TK Tek, LLC
300 B St.
Sergeant Bluff, IA 51054

Please update to the latest version of JobGrok.

If you have made substatial modifications to the extension, below you'll find instructions on how to fix the vulnerability.

Manual Fix for SQL Injection vulnerabiltiy:

JobGrok Premium (V3.1-1.6.69 and prior)

Locate the file [[[yourjoomlaroot]]]/components/com_jobgrokapp/jobgrok.php
Change Line 65: $query = "SELECT `link` FROM #__menu WHERE id=".JRequest::getVar('Itemid');
To: $query = "SELECT `link` FROM #__menu WHERE id=".(int)JRequest::getVar('Itemid');

 

JobGrok Board (V3.1-1.2.59 and prior)

Locate the file [[[yourjoomlaroot]]]/components/com_jobgrokapp/jobgrokboard.php
Change Line 65: $query = "SELECT `link` FROM #__menu WHERE id=".JRequest::getVar('Itemid');
To: $query = "SELECT `link` FROM #__menu WHERE id=".(int)JRequest::getVar('Itemid');

 

JobGrok Application (V3.1-1.2.55 and prior)

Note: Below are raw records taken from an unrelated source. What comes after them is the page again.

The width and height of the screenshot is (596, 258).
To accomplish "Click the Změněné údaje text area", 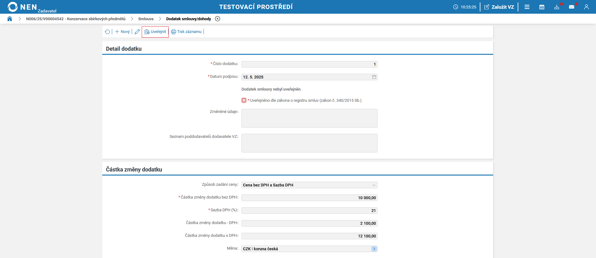I will tap(309, 118).
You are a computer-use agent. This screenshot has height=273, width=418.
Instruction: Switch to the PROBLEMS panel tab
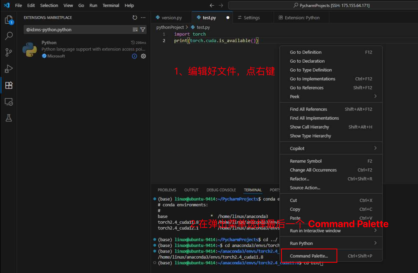click(x=167, y=190)
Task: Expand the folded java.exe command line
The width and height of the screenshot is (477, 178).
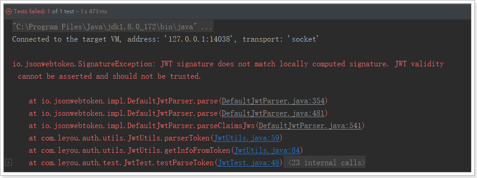Action: (112, 27)
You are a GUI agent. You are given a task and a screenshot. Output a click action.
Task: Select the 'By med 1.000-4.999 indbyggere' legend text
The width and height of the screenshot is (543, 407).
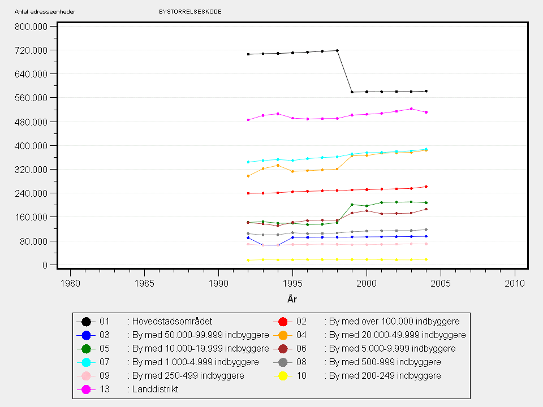coord(195,362)
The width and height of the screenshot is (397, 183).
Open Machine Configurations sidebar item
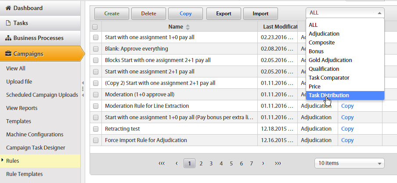point(35,135)
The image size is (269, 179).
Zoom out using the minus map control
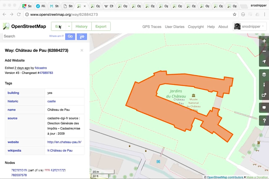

Locate the file [[[yourjoomlaroot]]]/components/com_jobgrokapp/jobgrokapp.php
Change Line 65: $query = "SELECT `link` FROM #__menu WHERE id=".JRequest::getVar('Itemid');
To: $query = "SELECT `link` FROM #__menu WHERE id=".(int)JRequest::getVar('Itemid');

 

JobGrok Listing (V3.1-1.2.58 and prior)

Locate the file [[[yourjoomlaroot]]]/components/com_jobgrokapp/jobgroklist.php
Change Line 65: $query = "SELECT `link` FROM #__menu WHERE id=".JRequest::getVar('Itemid');
To: $query = "SELECT `link` FROM #__menu WHERE id=".(int)JRequest::getVar('Itemid');

My sincerest apologies to those using JobGrok - this was such a rudimentary over sight on my part.